1988 Countdown: Guns N’ Roses, “Paradise City”

(New to the countdown? Catch up here.)

Without any explanation, Kevin Seal returns, to explain that they have room to squeeze in another bonus video from late 1988. (We haven’t had one of these in four hours, but previously “Armageddon It” and “Angel of Harlem” were added to the mix.) As Seal puts it (in a segment that must have been taped before Adam Curry showed up, and is so generic it doesn’t even mention Guns N’ Roses): “So we’re counting down the top one hundred videos of 1988, but just because it didn’t have one of these numbers arbitrarily assigned to it to give it a position, that doesn’t mean it wasn’t a great video. There were some videos that came along in ’88 that were really top-notch, but we just couldn’t get them in in time. That doesn’t make them bad–in fact, maybe it makes them better. Maybe we’ll find out about just how good they were, you know, arbitrary-number-wise, in ’89. So let’s take a look at this.” He raises one eyebrow, and then the other. If Kevin Seal were the Cheshire Cat, he would now disappear, leaving only his raised eyebrows.

“This” is about ten seconds of a Bon Jovi promo. Then the stoned intern in the control room realizes he pressed the wrong button and puts on the “Paradise City” video instead.

The camera pans across a football stadium (specifically, the old Giants Stadium at the Meadowlands in New Jersey) with row after row of empty seats.

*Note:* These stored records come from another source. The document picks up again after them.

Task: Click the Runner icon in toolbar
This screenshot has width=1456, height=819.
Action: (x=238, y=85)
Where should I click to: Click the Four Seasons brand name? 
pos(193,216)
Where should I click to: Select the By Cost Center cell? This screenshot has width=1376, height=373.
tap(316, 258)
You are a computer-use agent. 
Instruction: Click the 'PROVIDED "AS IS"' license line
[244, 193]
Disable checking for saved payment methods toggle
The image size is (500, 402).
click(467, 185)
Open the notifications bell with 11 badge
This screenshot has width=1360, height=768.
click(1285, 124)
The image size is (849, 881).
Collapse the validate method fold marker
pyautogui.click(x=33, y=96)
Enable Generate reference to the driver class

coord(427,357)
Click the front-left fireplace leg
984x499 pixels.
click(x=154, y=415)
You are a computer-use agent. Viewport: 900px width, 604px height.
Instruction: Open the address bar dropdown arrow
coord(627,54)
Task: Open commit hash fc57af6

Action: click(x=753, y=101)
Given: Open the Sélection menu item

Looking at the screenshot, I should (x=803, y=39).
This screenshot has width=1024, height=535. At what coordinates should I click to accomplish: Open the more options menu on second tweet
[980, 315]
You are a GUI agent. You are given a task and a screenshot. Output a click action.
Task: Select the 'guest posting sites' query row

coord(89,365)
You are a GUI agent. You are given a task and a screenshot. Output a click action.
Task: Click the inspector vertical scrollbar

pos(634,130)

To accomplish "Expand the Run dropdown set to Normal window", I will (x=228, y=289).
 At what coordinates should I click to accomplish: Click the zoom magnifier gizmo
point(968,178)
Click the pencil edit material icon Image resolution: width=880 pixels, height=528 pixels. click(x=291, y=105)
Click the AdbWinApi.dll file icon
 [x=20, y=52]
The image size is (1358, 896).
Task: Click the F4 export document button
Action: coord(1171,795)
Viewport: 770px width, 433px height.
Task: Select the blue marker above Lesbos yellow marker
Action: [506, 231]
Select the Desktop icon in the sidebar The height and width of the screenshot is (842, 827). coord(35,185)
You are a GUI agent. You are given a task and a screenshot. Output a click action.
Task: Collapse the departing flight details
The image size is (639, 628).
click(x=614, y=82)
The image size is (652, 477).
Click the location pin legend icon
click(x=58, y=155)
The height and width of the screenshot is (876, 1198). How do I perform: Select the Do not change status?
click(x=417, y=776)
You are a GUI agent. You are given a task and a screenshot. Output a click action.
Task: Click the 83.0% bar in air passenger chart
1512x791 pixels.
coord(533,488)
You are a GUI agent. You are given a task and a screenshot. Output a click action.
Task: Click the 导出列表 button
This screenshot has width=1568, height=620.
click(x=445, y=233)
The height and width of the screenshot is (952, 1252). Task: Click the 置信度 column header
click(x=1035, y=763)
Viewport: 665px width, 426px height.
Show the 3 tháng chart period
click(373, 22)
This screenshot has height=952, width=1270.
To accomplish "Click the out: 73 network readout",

I hope this is a soundcheck, because otherwise Guns N’ Roses are having serious trouble selling tickets. We see their stage set up at one end of the field, a sound tower about forty yards back from the stage, and a camera crew in front of the stage. There’s a brief shot of T-shirts at the merch table, featuring the original Robert Williams cover for Appetite for Destruction and the slogan “Guns-N Roses Was Here.”

Slash, without top hat or shirt, stands at a microphone. Slash is often shirtless in this video: he’s skinny but not buff (in 1988, male musicians were not yet expected to spend time in the gym). Guitarist Izzy Stradlin laughs in the sunshine, wearing a white button-down shirt and his trademark vest. Bassist Duff McKagan, looking crazy young, sits on an equipment case, wearing a CBGBs T-shirt. Drummer Steven Adler looks around, bewildered (as usual). More quick cuts of the band and crew milling about, all in glorious black and white. Adler sits at his kit and pounds out the beat.

And then W. Axl Rose arrives, pulling the mike stand close to him. The video pops into color–you decide whether he’s Glinda or the Wicked Witch of the West. Axl’s wearing an obnoxious white jacket and oversized sunglasses. His left arm has a bunch of bracelets; his right arm has two watches. His red hair looks long and stringy. The band has been on the road for a while, and honestly, it doesn’t look like Axl is taking good care of himself. As Axl sings, the cameraman zooms in tight on his face so we can see just how puffy he is.

Duff, Izzy, and Axl stand in a row, harmonizing at three mike stands, with Axl swiveling his hips in that tuna-on-a-hook dance move he liked so much. We get some quick syncopated black-and-white cutaways to the band members offstage (and to another concert we’ll be seeing later in the video). As the opening chorus ends and the synthesizer kicks in, Axl raises his right arm and thrusts the microphone away from his body with his left arm. In a nifty bit of editing, the camera wheels around to show that the stadium is now full of fans.

Following in the footsteps of the Magic Rat, three of the Gunners head across the Jersey state line and into New York City–specifically West 48th Street, home to Manny’s Guitar Shop. (Manny’s, like Giants Stadium, recently went out of business.) Slash holds a guitar and a pack of Marlboros. His denim vest has lots of rock buttons and a Sex Pistols patch. Duff sits down to try out a bass: he’s sporting a leather vest. Apparently Guns N’ Roses got a group discount from Izzy’s vest salesman. A seated Adler leans against a pole. He’s wearing mirrored sunglasses and appears to have fallen asleep while smoking a cigarette. The camera crew comes in for a close-up; Adler doesn’t flinch.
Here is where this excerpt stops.